Caveats, uncertainties, and final risk judgement
- The Microsoft statement that Azure Linux includes the open‑source library and is therefore potentially affected is true and authoritative for Azure Linux. Customers running Azure Linux should act on Microsoft’s guidance immediately.
- It would be incorrect to infer from Microsoft’s attestation that no other Microsoft product can include the vulnerable code. The Linux kernel code is upstream and may appear in any Microsoft‑built kernel artifact depending on build configuration and backports; items that deserve attention include WSL kernels, linux‑azure kernels, Marketplace images and any Microsoft image that includes a Linux kernel binary. Treat these artifacts as unverified until you can confirm their kernel configuration and patch level.
- If an enterprise needs absolute certainty for all Microsoft artifacts across a large estate, the only deterministic path is either:
- Consume Microsoft’s expanding CSAF/VEX feed as it matures and attests additional product families, and/or
- Perform per‑artifact verification (kernel config, module presence, package changelogs) for each Microsoft image in use.
- Any claim that “Azure Linux is the only Microsoft product that includes the library” is a misreading unless it is qualified precisely as “the only Microsoft product that Microsoft has attested, at this time, as including the component.” This qualification is crucial in risk communication.
Conclusion
CVE‑2025‑38361 is a localized Linux kernel robustness fix in the AMD DRM display code. Microsoft’s public advisory that Azure Linux includes the implicated open‑source library is a useful and authoritative attestation that gives Azure Linux customers a clear, machine‑readable path to remediation. However, the attestation is product‑scoped and does not prove exclusivity across Microsoft’s broader portfolio. Any Microsoft artifact that ships a Linux kernel compiled with the AMD DRM/display components enabled could, in principle, be affected until either Microsoft publishes a VEX/CSAF attestation for that artifact or the artifact is inspected and shown to be patched or configured without the vulnerable driver. Operators must therefore combine Microsoft’s VEX feeds with artifact‑level checks (kernel config, modules, package changelogs) and vendor distro advisories to make defensible, timely patching decisions.For environments running Azure Linux: prioritize the vendor’s kernel updates and VEX guidance immediately. For the rest of a Microsoft‑sourced Linux footprint (WSL, Marketplace images, AKS/VM images), conduct per‑artifact verification and enforce conservative mitigations until the inventory is complete.

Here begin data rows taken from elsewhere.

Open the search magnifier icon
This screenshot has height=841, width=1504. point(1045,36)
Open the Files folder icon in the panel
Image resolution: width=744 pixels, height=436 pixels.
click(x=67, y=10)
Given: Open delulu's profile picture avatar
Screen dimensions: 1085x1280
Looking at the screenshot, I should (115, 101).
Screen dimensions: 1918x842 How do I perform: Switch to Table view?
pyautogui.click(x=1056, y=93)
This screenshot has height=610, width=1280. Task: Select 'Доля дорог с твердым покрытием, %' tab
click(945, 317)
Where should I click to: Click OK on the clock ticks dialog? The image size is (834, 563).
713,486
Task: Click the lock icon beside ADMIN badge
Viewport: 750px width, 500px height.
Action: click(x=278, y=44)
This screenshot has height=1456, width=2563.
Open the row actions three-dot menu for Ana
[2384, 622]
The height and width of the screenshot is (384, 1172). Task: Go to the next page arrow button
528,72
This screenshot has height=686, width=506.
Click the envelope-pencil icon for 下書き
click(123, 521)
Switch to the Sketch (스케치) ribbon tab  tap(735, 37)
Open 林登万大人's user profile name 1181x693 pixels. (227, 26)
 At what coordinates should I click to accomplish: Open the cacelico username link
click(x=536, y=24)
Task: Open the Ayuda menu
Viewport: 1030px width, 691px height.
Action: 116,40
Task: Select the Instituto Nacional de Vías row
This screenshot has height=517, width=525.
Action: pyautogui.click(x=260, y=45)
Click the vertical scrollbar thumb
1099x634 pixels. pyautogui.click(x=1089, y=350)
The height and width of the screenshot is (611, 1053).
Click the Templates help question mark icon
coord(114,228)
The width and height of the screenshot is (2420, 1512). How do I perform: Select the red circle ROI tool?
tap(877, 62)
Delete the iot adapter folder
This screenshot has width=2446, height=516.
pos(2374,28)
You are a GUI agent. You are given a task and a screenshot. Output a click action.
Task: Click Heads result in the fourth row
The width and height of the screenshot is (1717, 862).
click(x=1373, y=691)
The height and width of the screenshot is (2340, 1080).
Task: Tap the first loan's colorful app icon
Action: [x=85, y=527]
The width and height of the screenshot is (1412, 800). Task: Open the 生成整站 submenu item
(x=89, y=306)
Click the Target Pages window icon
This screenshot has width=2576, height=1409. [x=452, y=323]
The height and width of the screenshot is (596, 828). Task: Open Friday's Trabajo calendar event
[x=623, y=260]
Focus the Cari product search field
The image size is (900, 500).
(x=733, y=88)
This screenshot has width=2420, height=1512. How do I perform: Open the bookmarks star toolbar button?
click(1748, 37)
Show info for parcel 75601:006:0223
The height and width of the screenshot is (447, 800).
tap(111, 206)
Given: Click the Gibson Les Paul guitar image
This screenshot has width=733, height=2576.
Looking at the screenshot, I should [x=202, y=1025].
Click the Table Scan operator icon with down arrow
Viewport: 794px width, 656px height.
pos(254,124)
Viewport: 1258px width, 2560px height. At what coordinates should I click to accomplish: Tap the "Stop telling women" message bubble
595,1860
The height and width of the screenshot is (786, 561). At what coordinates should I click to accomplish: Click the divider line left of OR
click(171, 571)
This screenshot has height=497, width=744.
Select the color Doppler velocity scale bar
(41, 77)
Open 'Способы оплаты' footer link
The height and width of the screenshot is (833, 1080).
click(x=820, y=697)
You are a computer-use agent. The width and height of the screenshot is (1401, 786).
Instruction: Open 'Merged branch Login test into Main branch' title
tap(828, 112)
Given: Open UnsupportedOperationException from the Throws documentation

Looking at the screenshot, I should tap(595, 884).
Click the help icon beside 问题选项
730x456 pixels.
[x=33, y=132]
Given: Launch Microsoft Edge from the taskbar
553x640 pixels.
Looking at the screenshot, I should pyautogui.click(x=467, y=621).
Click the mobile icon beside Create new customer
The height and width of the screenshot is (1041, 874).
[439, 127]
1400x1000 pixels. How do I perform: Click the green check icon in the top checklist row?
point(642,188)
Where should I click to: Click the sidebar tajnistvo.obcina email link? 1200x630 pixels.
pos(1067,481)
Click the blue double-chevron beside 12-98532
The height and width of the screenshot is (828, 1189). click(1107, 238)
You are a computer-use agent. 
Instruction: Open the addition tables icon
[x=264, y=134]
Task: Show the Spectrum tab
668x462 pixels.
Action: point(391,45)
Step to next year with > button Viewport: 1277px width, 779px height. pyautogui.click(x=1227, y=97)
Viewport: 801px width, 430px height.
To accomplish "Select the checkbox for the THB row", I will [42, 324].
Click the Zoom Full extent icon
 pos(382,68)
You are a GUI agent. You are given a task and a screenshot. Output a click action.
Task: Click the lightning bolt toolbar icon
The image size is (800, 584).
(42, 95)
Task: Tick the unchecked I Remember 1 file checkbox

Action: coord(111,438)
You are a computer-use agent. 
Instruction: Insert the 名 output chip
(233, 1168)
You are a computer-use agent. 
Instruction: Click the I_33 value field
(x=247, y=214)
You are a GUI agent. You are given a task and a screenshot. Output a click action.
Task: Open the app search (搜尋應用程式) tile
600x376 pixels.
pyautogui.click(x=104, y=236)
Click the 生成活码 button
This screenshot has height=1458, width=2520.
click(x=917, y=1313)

Note: public trackers (NVD, OSV, Ubuntu, ALAS) list the CVE and the upstream commit ranges; use those references to cross‑check your kernel versions and to confirm whether a vendor backport is present. If any claim regarding product impact cannot be verified by artifact inspection or Microsoft’s VEX feed, treat the claim as unverified and follow the conservative mitigations above.